If you or your sex partner are disabled, Autostraddle‘s guide to having super hot sex with or as a disabled person has further notes on positioning in all types of sex.

Make Your Oral Presentation a Multimedia One

light from a projector that doubles as a visual pun for a vulva

Putting your mouth on someone else’s vulva doesn’t make the rest of your bodies disappear. With your sex partner’s permission and enthusiasm, you don’t have to do ONLY ORAL SEX. Drag your nails up their inner thighs. Slap their other thighs. Reach up and pinch their nipples, massage their chest, or gently tug on their nipple clamps. Put your fingers or fists inside your partner’s vagina or anus. Incorporate a vibrator or two — you can switch between your mouth and a vibrator if you need a breather, or grind against one yourself if you’re laying on your stomach. Your sex partner can wear a butt plug while you go down on them. You can wear a butt plug while you go down on them.

I bet if I challenge you to think of stuff that pairs with oral sex like wine pairs with a good meal, y’all can come up with at least 50 things to do while your tongue/mouth is doing its thang. In fact yes, I do challenge you to do that. Go.

What About Safer Sex?

Most conversations about safer sex don’t prioritize queer women or people or bodies, which is why safer sex practices are part of being a good member of the queer community. Getting STI tested regularly, using nitrile gloves for hand sex and when switching between holes or partners, and using dental dams for oral sex are all part of it. If you are not fluid bonded and STI tested, make your sex safer by using dental dams and gloves regardless of the time of the month. If you are STI tested, so is your sex partner, and you’ve had a conversation about what safer sex methods you use with other people, then fluids from oral sex, including oral sex if someone has their period, are fine and fun to get all over your mouth and face (and fingers and hands and bed).

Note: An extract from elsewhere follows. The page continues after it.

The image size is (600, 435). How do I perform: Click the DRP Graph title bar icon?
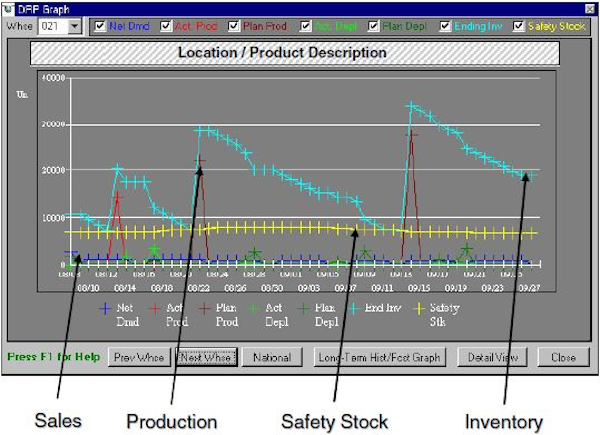pos(10,7)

Remember: The Person Giving Oral Sex Should Have Fun, Too

Your mouth is part of the oral sex experience — for the person receiving oral, sure, but also for you if you’re giving it. If your sex partner is unsure of what they want or down for exploring or says something to the effect of  “if your mouth is on me, I’m having a good time,” then figure out what sensations feel good to your mouth. That’s as good a way as any way to figure out new ways to interact with a vulva — perhaps you really like the way lightly sucking the clit feels? Cool, do that! If your partner says that’s not their thing, try another thing that feels good to your mouth.

Don’t Overthink It

woman (over)thinking at a desk

Don’t overthink it. As we wrote in the Autostraddle guide to Having Lesbian Sex for the First Time, “your body was born knowing how to have sex like it knows how to eat.” You might find if you stop overthinking a lot of this could come naturally!

So go forth, and put your mouth on a vulva. Don’t let anxiety hold you back — you’re gonna do just fine.


Editor’s note: This post was updated in January 2020 with current affiliate links, internal links, and images, as well as some textual edits.